According to The Japan Times, newly updated figures found that GDP grew slightly more than previously believed – 2.2% at an annualized rate instead of 2.1. Many of the aforementioned secondary metrics contributing to GDP, including private spending, that had Japanese business leaders worried remained unchanged. However, certain categories recovered, like capital expenditure, which rose 0.3% after initial estimates of a 0.3% contraction.
One economic issue that appears certain, meanwhile, is the government’s plan to enact a nationwide sales tax increase to 10%, which some economists predict will hurt domestic spending even more.
When Thailand held its first democratic elections in half a decade, there was considerable optimism regarding the nation’s economic hopes. However, results released earlier in June by the Thai military junta, which claim the ruling government won, sparked civil unrest and led to considerable speculation of a rigged vote, according to Bloomberg.
Economically, the instability continues to cut down on the tourism so vital to Thailand’s GDP, even with a 35% increase in Indian visitors. Foreign investors who’d been interested in bringing operations to the country are now reconsidering or canceling their plans, with the stable Vietnam stealing much of this potential business. On the other hand, the nation’s auto parts manufacturing is thriving and shows few signs of slowdown. Planned infrastructure initiatives continue to draw foreign interest despite the political upheaval.
Numbers from the latest edition of the Employment Situation Summary compiled by the Bureau of Labor Statistics showed a notable slowdown in the pace of job creation within the U.S.: American nonfarm payroll organizations added 75,000 jobs in May, making it the first and only month of this year – aside from February – to fall short of six-figure growth thus far.

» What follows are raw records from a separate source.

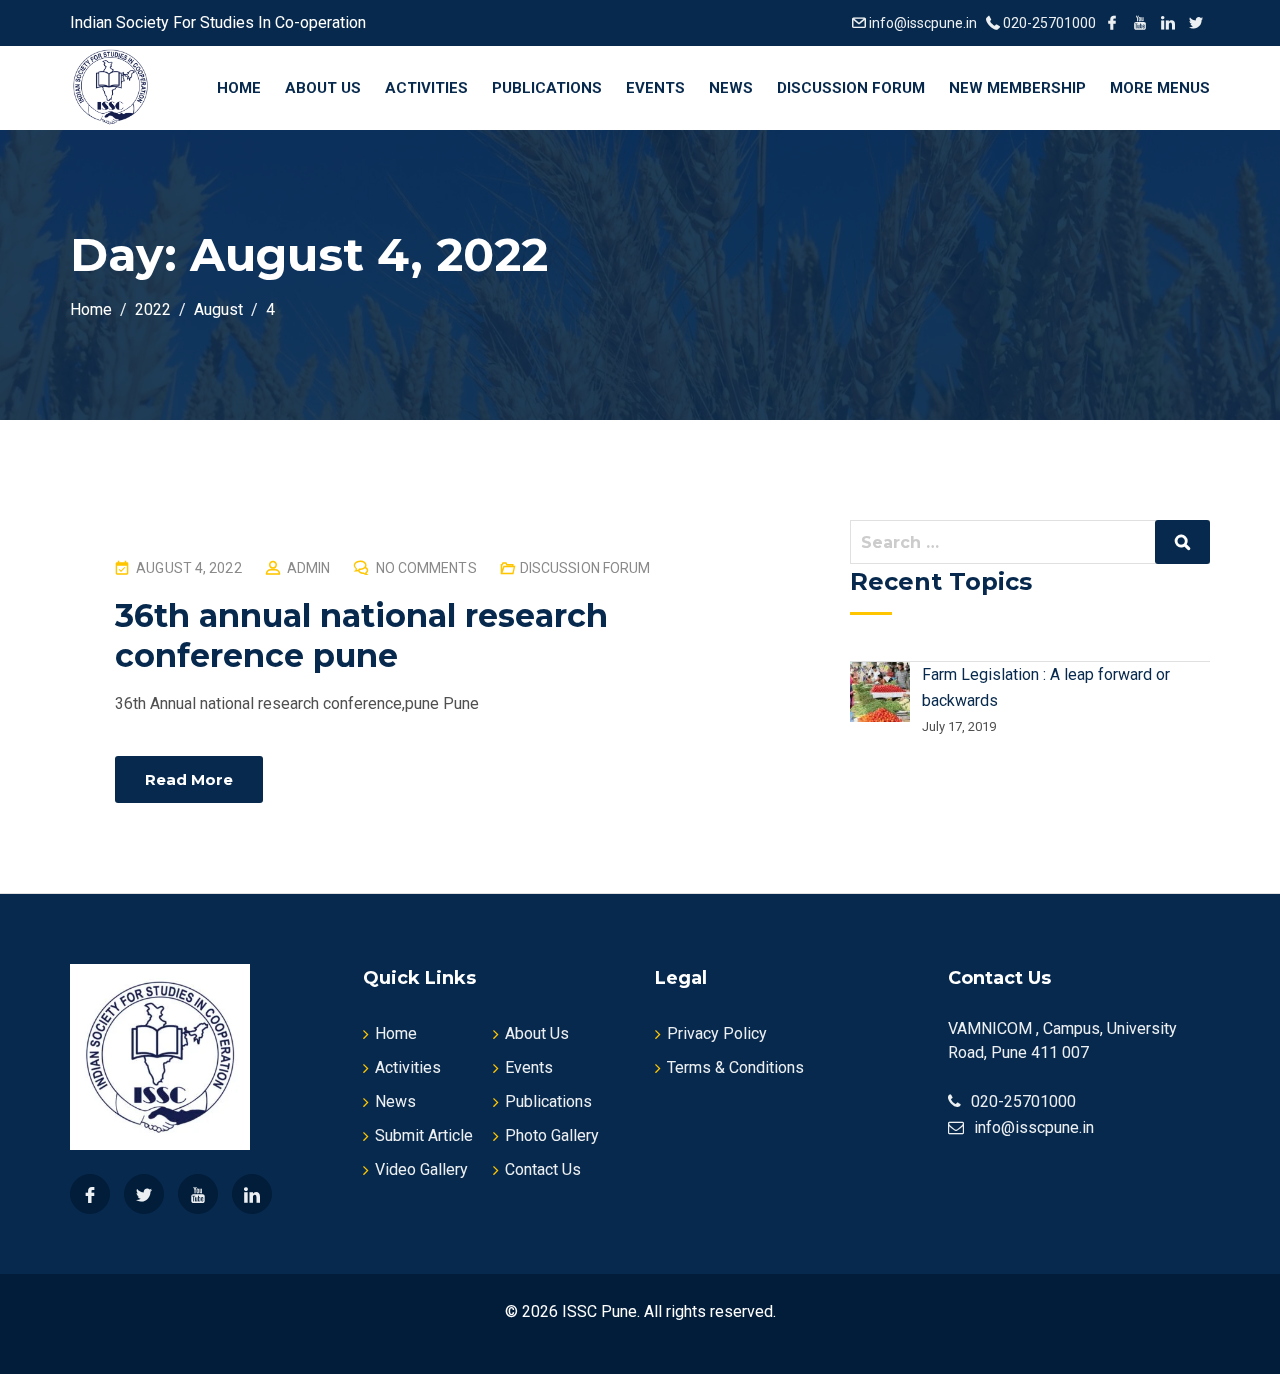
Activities (426, 88)
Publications (547, 88)
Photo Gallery (552, 1135)
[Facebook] (90, 1194)
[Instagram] (252, 1194)
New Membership (1017, 88)
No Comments (426, 568)
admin (309, 568)
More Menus (1160, 88)
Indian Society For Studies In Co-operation (220, 22)
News (731, 88)
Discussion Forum (851, 88)
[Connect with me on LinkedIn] (1168, 23)
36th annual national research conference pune (361, 635)
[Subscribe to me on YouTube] (1140, 23)
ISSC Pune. (601, 1311)
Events (655, 88)
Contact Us (543, 1169)
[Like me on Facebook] (1112, 23)
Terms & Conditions (735, 1067)
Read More (189, 779)
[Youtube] (198, 1194)
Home (239, 88)
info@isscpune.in (923, 23)
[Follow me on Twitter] (1196, 23)
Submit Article (424, 1135)
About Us (323, 88)
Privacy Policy (717, 1033)
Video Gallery (421, 1169)
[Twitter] (144, 1194)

The final figure came in below Bloomberg’s survey that projected the U.S. labour force to add 175,000 jobs – and even further behind the estimate of Reuters’s poll, which had expected an addition of 185,000 new workers. By comparison to the previous month, May represents a particularly surprising decline, as April saw 227,000 new employees added to American companies. (Unemployment, meanwhile, held fast at 3.6%).
May and the first half of June have also been characterized by the renewal of trade tensions between Mexico and the U.S. After agreeing to exempt Mexico from American steel and aluminum tariffs, President Donald Trump threatened to impose a blanket penalty on Mexican imports weeks later unless the country enacted stronger border security measures. Reuters reported that the two nations reached a deal to avoid the imposition of import duties, but such issues helped to push back legislative confirmation of the U.S.-Mexico-Canada Trade Agreement.
Unauthorized entry into the U.S. from Mexico – by Mexican nationals as well as Guatemalan and El Salvadoran migrants fleeing rampant crime and economic hardships – has been a major sticking point for the White House. Mexican authorities consider it a concern, but have fewer resources to dedicate to the issue. Nevertheless, Foreign Minister Marcelo Ebrard said the Mexican National Guard would send 6,000 troops to the southern border with Guatemala to tighten security.
Because of Trump’s tariff threats, immigration has evolved into an economic concern for the Mexican government under new president Andres Manuel Lopez Obrador. Organizations including the International Money Fund reduced their expectations for the nation’s economic growth earlier this year, and Moody’s followed suit 17 June: The credit rating agency said gross domestic product expansion will drop from 2018’s 2% total to 1.2 by 2019’s end, due to difficulties with state-run oil firm Pemex and foreign investors feeling uncertain about Mexico’s economic future.